What this exercise asks.
1. Name every topic that the passage on the Celsius cyanide claim lists as a subject of Gary Brecka's regular claims.
2. According to the passage on the Celsius cyanide claim, what is the regulatory safe upper limit for cyanide intake?

Document passage.
*** Block opens ***
Running the Math Gary Did Not Run

The regulatory safe upper limit for cyanide intake is 0.05 mg per kilogram of body weight per day. For a 200-pound adult, that works out to approximately 4.5 mg of cyanide per day as the outer safe boundary.

For Gary's claim to be true - that one Celsius contains four times the daily allowable amount - a single can would need to contain roughly 18 mg of cyanide for that same 200-pound person. Here is what the actual numbers look like:

The actual math
Cyanocobalamin (B12) in one Celsius can 2.4 micrograms
Cyanide as % of cyanocobalamin molecule (by molecular weight) ~2%
Actual cyanide in one Celsius can ~0.05 micrograms
Daily safe limit for 200 lb adult 4.5 mg (4,500 micrograms)
Celsius cans needed to reach the safe limit Over 100 cans

One Celsius contains approximately 0.05 micrograms of cyanide - released from the cyanocobalamin molecule. The daily safe limit for a 200-pound adult is 4,500 micrograms. A single can delivers less than 1% of the safe daily limit. You would need to drink over 100 cans in a day to approach the regulatory boundary - and that threshold itself has significant safety margins built in before any actual harm occurs.

Gary's claim is not slightly off. It is wrong by a factor of more than 400.

Why These Claims Are More Dangerous Than the Drink

Debunking the Celsius cyanide claim matters for a reason that goes beyond Celsius. Gary Brecka has tens of millions of followers. He makes claims like this regularly - about protein supplements, fat loss, water, sunlight, and dozens of other topics - using the same formula: take a real compound name that sounds scary, strip it of all context, and present it as an imminent threat.

This pattern is effective because most people do not have a chemistry background and have no framework for evaluating whether a compound name in a scary sentence actually represents a real risk. It triggers the amygdala, it gets shared, and it becomes "something someone heard" that eventually hardens into received wisdom. The fact that it is wrong rarely catches up to the original claim.

The real damage is not that people stop drinking Celsius. It is the broader erosion of people's ability to make rational decisions about nutrition and health. When everything sounds toxic and every ingredient sounds like a weapon, the result is not that people eat more carefully - it is that they become easy targets for whoever is selling the "clean" alternative. In Gary's case, that is often his own products.
*** Block closes ***
Input data.
*** Block opens ***
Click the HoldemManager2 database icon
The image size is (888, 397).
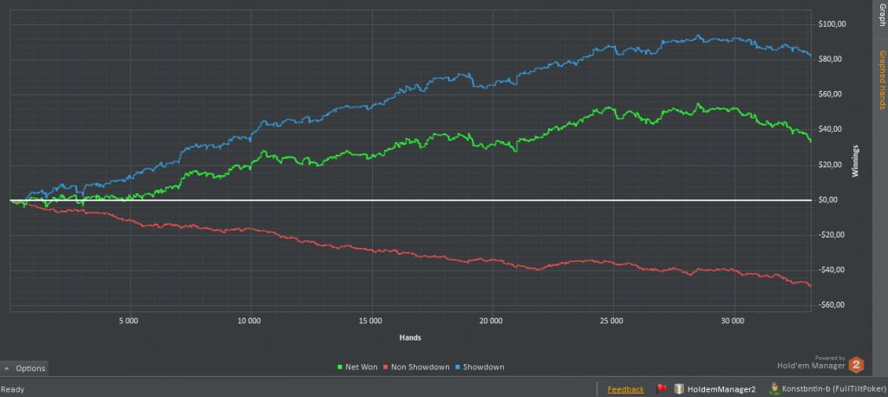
*** Block closes ***
Answers to the exercise.
1. Protein supplements, fat loss, water, and sunlight.

2. It is 0.05 mg per kilogram of body weight per day.